Thursday, February 24, 2005

Yukos

This is a story that we'll keep reading more and more about. I think the blogosphere will start digging up stuff on this. I know that Cheney wined and dined this guy, Mikhail Khodorkovsky, before he was behind bars. I want to know more about the whole thing.
Much of the contact with the oligarchs--in particular, Khodorkovsky--has taken place under the auspices of The Carlyle Group, the Washington-based private equity fund that, with more than $17.5 billion under management and investments in thirteen countries across three continents, is among the world's largest.

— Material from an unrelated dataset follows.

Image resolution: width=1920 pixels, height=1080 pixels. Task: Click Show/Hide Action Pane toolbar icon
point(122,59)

Carlyle's ties to both Bush administrations are many and well known. James A. Baker III, secretary of state under Bush pere and today the younger Bush's special envoy on Iraqi debt, serves Carlyle as its "Senior Counselor," having joined the group in 1993. George H.W. Bush himself held the position of "Senior Adviser" at the firm from 1999 until 2003; other Carlyle officials include his former budget director, Dick Darman, as well as Frank Carlucci, who served as secretary of defense during his vice presidency.

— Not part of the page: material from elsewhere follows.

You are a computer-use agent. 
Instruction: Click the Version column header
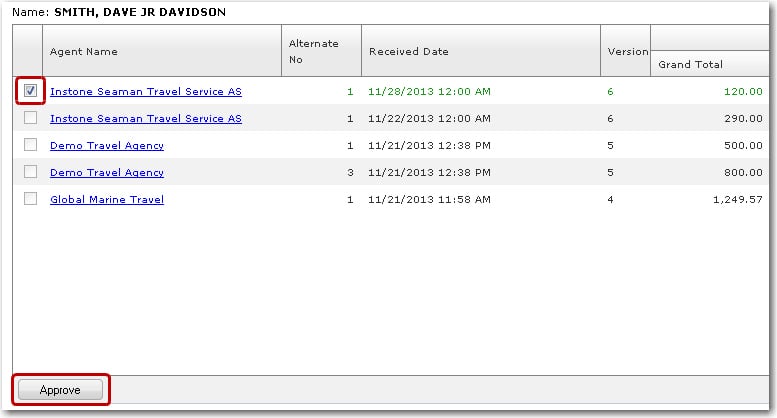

In November 2001, two months after the terrorist attacks on New York and Washington, Khodorkovsky was invited to a lavish Carlyle dinner in London, where he chatted with the former president Bush. Three months later, in February 2002, the oligarch dined again with Bush, this time in a more intimate setting: a private lunch at a Houston country club, a small gathering to introduce the Russian oilman to the former president's friends in the local oil community. That April, Khodorkovsky's bank announced its intention to invest $50 million in The Carlyle Group, and he was appointed to the fund's energy board. In June 2003 came the real coup, a dinner at a private home in Beaver Creek, Colorado, the "top-dollar, ultra-plush luxury resort" (as a local paper calls it) just up the valley from Vail. This time, the gathering of a dozen or so included a man with a singular interest in the future of Russia and the petrochemicals industry: Vice President Dick Cheney.